Review: ‘January’

A psychological mood piece that feels as high-strung and ungrounded as its traumatized protag.

The emotional fallout for a composer after his girlfriend’s accident is the focus of “January,” a psychological mood piece that feels as high-strung and ungrounded as its traumatized protag. Failing to solve the problem of how to make spiritual lethargy dramatically interesting, pic follows the man from street to piano to bed, using a series of visual and aural tricks to communicate his mental state. But having chosen to ignore the basics of characterization and storytelling, debutante helmers Cynthia Gabrenja and Marcelo Scoccia offer little in their place. Limited play at edgier fests aside, a chilly reception seems likeliest.

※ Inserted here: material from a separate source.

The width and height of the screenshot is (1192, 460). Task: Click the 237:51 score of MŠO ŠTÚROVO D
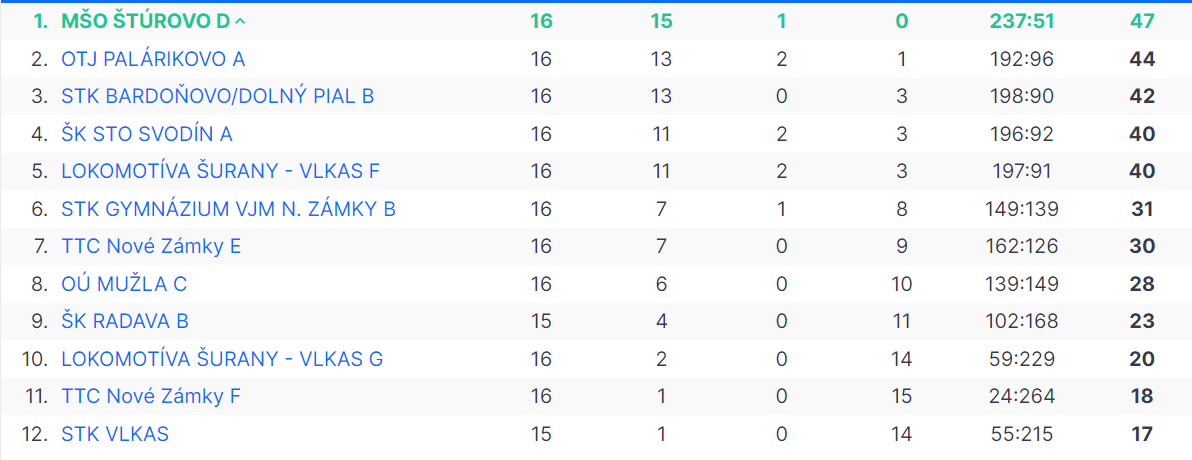point(1022,21)
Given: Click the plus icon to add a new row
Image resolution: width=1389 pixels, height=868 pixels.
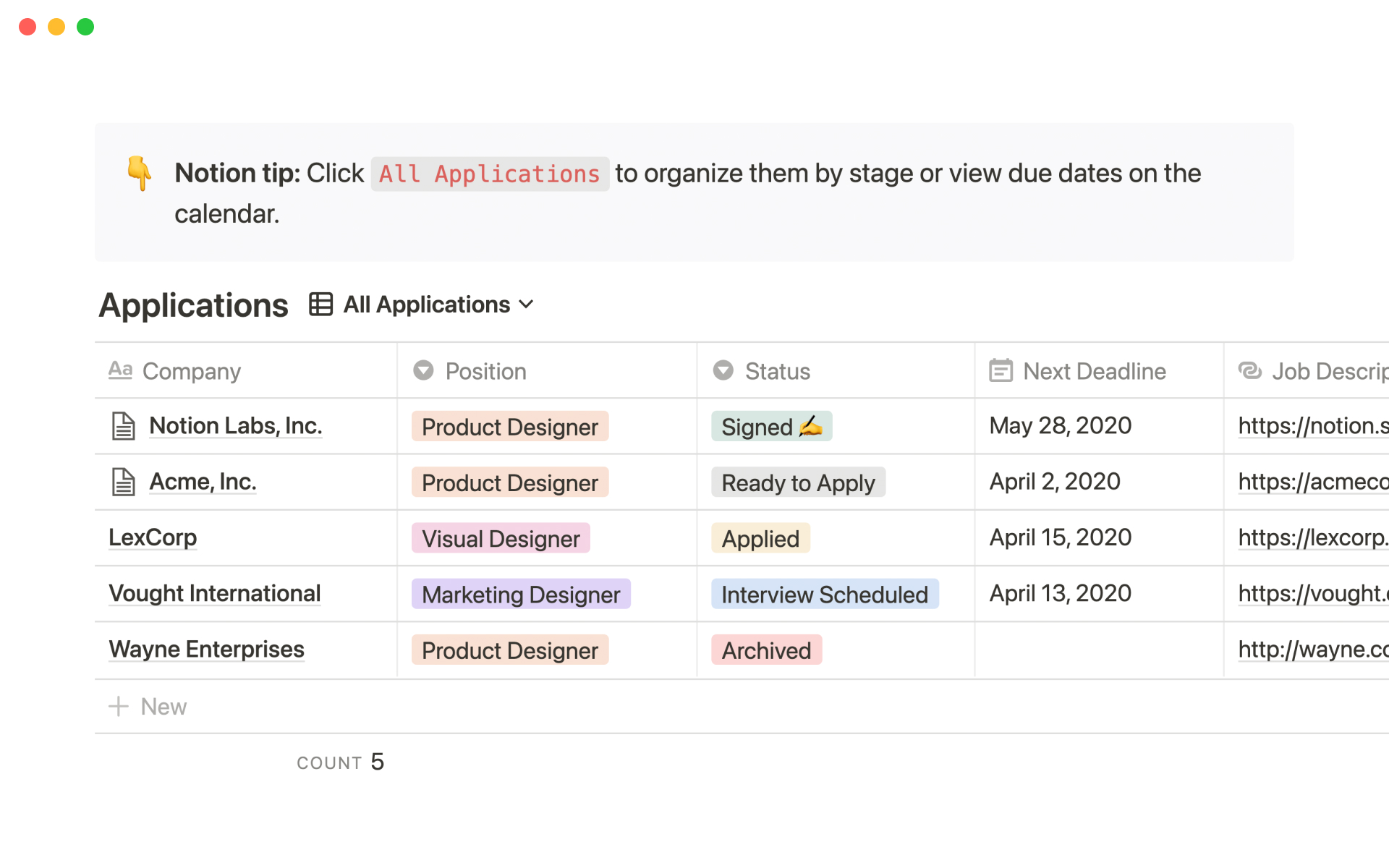Looking at the screenshot, I should pyautogui.click(x=118, y=706).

Following a car crash that leaves his g.f. comatose, Ivan (Emiliano Portino) likewise enters a sort of coma, abandoning his piano until he’s approached by Katja (Flora Gro) who wants him to compose a requiem to her father. Ivan rarely speaks: He only truly comes alive when playing, which alas doesn’t happen until the pic’s last three minutes. Nicely rendered, intimate visuals and the odd elegant conceit — a single piano note mirroring the beeping of a life-support machine, for example — offer hope that the helmers will deliver superior work next time.




A Coming Soon, Rio Azul Films production. Produced, directed, written by Cynthia Gabrenja, Marcelo Scoccia. Screenplay, Francesco Bruni, Antonio Leotti, di Majo.


Camera (color), Guido Rodriguez Limardo; editor, Javier Kaplan; music, Leandro Barrales; art director, Endi Ruiz. Reviewed on DVD, Madrid, May 3, 2011. (In Buenos Aires Film Festival.) Running time: 71 MIN.


Emiliano Portino, Flora Gro, Alberto Rojas Apel, Josefina Recio, Vanina Montes.